Banalidades, aleatoriedades, inutilidades, letras de música que não viraram música e alguma poesia

sábado, 19 de dezembro de 2015

Sobre a reprodutibilidade

Walter Benjamin falou sobre isso. Ele falava na perda da "aura" da obra artística na era da reprodutibilidade. Ele escreveu sobre isso bem no auge da expansão do cinema e no momento em que a fotografia já estava consolidada como uma nova forma de arte e expressão humana. Deveria reler esse texto, mas agora tenho que escrever sobre ele. Paradoxo. Fico com o que me lembro. 
O quadro da Monalisa está no Museu do Louvre, na França. Nunca o vi e talvez nunca o verei pessoalmente. No entanto já o vi tantas vezes que ele já se tornou parte do meu e do imaginário de quase todas as pessoas que habitam este mundo. Paradoxo da reprodutibilidade. Vi mas não vi.
Em uma dessas revistas semanais (Época, Istoé, não me lembro qual foi) havia uma matéria sobre uma exposição de Van Gogh. A imagem que abria a matéria era uma reprodução do quadro "A Noite Estrelada". Uma coisa linda. A legenda da imagem da revista chamava atenção exatamente para o fato de que ela era uma reprodução e de que nenhuma tecnologia poderia substituir a experiência de estar ali, em frente daquela imagem e ver o maravilhoso efeito e vida que as combinações e fluências de cores do quadro proporcionam. Ou seja, a reprodução não é, nem nunca será, a coisa em si.
Da mesma forma pode-se pesquisar na Internet e facilmente encontrar a imagem do quadro de Van Gogh (com inúmeras qualidades de reprodução, algumas até alterando a qualidade de tonalidades) e depois colocá-la como plano de fundo da área de trabalho do seu computador. Uma boa ideia, vou fazer isso. No entanto será sempre uma reprodução, nunca a original. A aura foi perdida. Em troca disso, ganhamos o acesso a ela. Paradoxos. 
Algo mais ou menos parecido aconteceu com a invenção da prensa por Gutenberg que tornou possível a reprodução mais rápida (antes feita manualmente por monges) da Bíblia.
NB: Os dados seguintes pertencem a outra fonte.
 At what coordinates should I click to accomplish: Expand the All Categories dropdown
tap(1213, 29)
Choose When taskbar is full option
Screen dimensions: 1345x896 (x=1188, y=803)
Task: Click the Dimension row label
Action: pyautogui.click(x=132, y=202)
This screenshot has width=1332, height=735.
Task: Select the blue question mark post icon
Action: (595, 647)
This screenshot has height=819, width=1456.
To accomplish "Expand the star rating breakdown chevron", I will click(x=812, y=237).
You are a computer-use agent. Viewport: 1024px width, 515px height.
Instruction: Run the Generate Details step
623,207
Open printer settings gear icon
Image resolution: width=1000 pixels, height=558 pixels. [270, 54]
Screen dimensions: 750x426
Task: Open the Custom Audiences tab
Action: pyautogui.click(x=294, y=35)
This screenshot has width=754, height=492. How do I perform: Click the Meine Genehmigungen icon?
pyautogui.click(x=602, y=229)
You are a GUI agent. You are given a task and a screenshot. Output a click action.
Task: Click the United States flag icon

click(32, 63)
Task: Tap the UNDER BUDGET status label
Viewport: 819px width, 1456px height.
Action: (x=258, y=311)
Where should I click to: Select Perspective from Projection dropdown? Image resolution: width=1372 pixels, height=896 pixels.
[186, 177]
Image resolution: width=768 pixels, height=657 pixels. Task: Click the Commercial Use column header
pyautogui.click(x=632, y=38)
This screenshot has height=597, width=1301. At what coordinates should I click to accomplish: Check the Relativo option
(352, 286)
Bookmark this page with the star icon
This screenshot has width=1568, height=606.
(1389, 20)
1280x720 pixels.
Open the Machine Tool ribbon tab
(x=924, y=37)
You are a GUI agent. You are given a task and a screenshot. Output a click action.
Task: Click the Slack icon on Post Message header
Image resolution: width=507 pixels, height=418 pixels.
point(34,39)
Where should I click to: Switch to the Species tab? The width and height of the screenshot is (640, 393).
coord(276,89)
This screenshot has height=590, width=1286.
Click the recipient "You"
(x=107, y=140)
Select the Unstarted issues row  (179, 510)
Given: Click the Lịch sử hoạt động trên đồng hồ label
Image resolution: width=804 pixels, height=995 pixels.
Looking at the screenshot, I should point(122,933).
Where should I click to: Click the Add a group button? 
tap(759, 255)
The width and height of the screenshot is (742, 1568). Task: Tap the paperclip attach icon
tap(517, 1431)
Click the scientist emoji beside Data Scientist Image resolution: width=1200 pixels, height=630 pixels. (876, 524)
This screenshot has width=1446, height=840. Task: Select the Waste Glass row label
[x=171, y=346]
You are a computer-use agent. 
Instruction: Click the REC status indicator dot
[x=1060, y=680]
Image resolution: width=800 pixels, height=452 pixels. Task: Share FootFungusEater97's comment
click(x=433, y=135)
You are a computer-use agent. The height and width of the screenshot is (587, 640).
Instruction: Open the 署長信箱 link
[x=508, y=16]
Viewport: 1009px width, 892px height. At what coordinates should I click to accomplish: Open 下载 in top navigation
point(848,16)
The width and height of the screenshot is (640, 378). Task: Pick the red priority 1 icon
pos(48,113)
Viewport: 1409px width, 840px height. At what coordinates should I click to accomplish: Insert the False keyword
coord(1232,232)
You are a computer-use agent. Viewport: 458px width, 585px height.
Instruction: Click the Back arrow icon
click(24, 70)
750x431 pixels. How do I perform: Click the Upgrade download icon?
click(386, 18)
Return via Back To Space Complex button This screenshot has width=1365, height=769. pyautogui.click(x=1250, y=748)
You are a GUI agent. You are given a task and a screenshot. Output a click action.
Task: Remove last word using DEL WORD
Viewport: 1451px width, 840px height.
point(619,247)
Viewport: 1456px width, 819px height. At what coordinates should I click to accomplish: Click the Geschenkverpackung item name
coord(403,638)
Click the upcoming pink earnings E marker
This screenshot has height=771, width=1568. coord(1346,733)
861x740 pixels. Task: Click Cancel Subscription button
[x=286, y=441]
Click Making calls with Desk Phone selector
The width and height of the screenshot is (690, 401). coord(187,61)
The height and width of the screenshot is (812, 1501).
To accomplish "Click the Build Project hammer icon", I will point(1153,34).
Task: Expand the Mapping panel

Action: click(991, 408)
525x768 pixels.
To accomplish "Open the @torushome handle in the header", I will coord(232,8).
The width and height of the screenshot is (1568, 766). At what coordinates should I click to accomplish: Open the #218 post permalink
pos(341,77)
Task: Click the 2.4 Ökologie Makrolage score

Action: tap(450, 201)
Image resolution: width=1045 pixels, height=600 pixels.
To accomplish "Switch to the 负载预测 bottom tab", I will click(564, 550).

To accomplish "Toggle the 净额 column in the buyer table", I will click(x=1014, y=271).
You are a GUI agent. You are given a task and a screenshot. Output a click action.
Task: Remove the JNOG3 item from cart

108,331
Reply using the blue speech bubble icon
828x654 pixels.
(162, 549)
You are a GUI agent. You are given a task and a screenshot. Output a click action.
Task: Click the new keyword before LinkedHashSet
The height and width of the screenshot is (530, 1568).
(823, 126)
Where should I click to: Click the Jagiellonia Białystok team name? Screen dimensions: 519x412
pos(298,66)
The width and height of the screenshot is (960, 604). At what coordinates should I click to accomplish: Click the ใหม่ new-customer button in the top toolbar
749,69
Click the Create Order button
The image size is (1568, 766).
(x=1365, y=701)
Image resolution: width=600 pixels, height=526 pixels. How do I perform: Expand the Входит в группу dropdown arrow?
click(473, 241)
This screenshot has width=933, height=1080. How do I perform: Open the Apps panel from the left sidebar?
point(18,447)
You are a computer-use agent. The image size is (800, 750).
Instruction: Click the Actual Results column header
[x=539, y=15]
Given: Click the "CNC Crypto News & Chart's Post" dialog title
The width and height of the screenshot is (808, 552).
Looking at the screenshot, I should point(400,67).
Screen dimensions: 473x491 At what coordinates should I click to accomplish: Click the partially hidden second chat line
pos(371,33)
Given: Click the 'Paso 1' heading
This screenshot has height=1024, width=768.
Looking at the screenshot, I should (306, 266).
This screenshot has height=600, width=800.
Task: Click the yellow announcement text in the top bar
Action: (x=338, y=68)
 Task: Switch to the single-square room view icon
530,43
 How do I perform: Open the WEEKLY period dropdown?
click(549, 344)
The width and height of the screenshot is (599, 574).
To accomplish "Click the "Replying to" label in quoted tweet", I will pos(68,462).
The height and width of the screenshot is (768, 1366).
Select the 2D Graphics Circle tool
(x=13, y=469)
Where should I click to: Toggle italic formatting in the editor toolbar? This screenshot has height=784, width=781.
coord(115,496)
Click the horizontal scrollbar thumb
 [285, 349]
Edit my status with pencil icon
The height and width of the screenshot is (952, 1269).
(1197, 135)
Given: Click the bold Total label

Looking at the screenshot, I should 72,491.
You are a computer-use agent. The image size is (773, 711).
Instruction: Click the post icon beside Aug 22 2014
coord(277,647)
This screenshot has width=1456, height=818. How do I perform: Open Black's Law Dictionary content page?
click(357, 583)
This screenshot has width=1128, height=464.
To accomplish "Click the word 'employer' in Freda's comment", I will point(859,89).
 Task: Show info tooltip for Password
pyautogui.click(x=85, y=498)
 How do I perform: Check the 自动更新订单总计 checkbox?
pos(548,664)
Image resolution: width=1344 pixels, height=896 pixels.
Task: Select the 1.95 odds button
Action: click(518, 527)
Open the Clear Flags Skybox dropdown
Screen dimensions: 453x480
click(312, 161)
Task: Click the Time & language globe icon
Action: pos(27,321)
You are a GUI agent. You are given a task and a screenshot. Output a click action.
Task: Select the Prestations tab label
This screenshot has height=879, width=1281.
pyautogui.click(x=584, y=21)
A consequência, na época, foi a Reforma Protestante, que não por acaso, protestava a liberdade de interpretação da palavra divina.
Democratiza-se a liberdade de interpretação que, naturalmente, qualquer produção humana possui. No entanto, ao mesmo tempo, não a possuímos mais. A não ser como símbolo.
Tenho colada no meu contrabaixo a famosa imagem de Marilyn Monroe na qual ela tem sua saia levantada pela ventilação do metrô de Nova York. Cena icônica do cinema. Para mim, entre outras coisas, fundamentalmente ela representa o desvelamento de uma verdade que existe e é desejada e que se mostra, não por completo, apenas em sua latente possibilidade. Como é natural das imagens, essa interpretação ultrapassa o sentido original. Andy Warhol se apossou dessa possibilidade, fatiou e esquartejou Marilyn em muitas, infinitas Marilyns. Tornou, também, verdade em verdades, infinitas e múltiplas. No entanto, sempre iguais. Reproduzíveis. Verdades industriais, embaladas a vácuo e prontas para consumo.